What is required
Rewrite the items below with every instance of "pixels" replaced by "px" and all other text kept the same. Omit the pictures.

Records provided

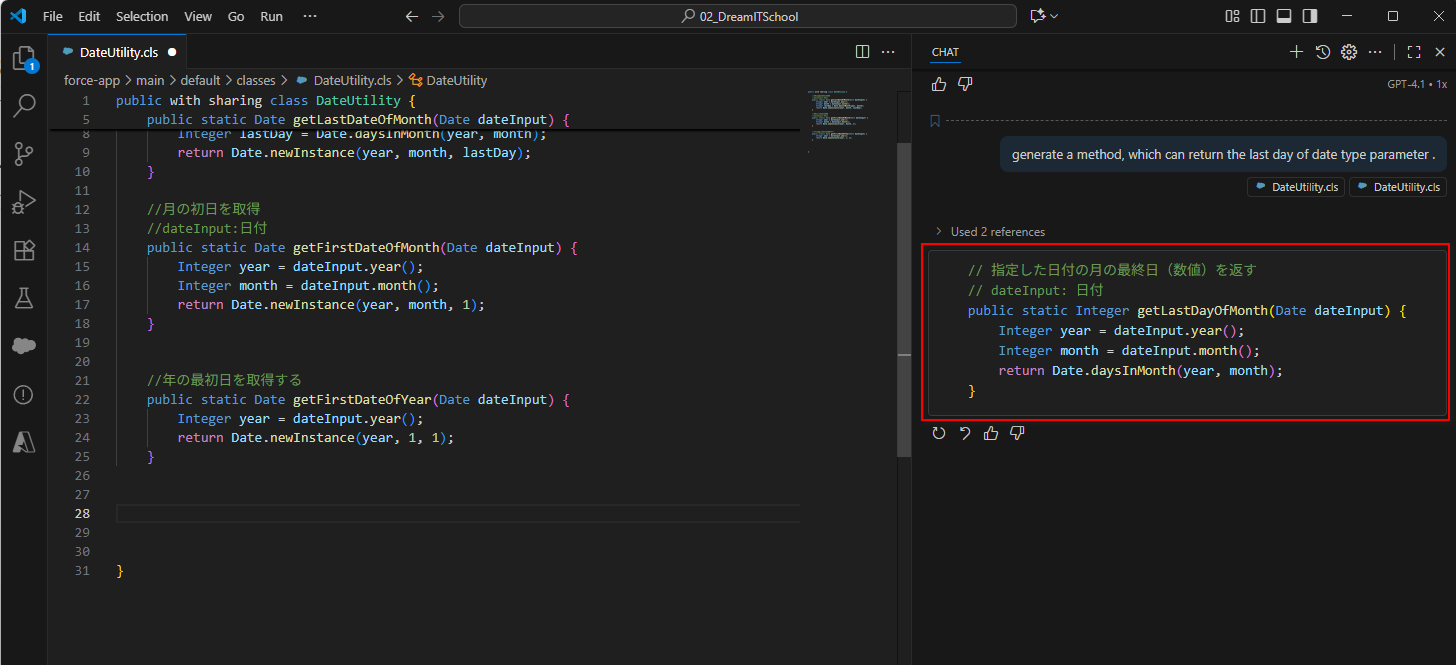Image resolution: width=1456 pixels, height=665 pixels.
Task: Open the editor More Actions ellipsis menu
Action: [x=888, y=52]
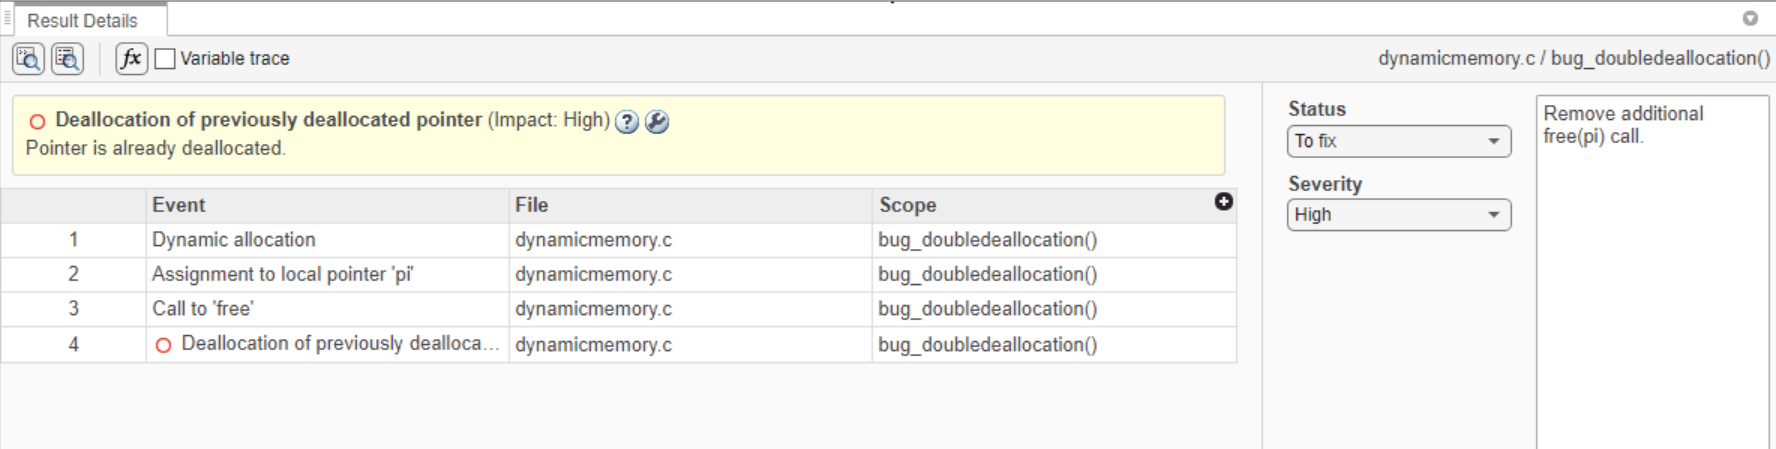Click the fx function button
1776x449 pixels.
(131, 59)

Complete response
Image resolution: width=1456 px, height=665 px.
Task: Open the editor More Actions ellipsis menu
Action: [x=888, y=52]
Click the fx function button
1776x449 px.
(131, 59)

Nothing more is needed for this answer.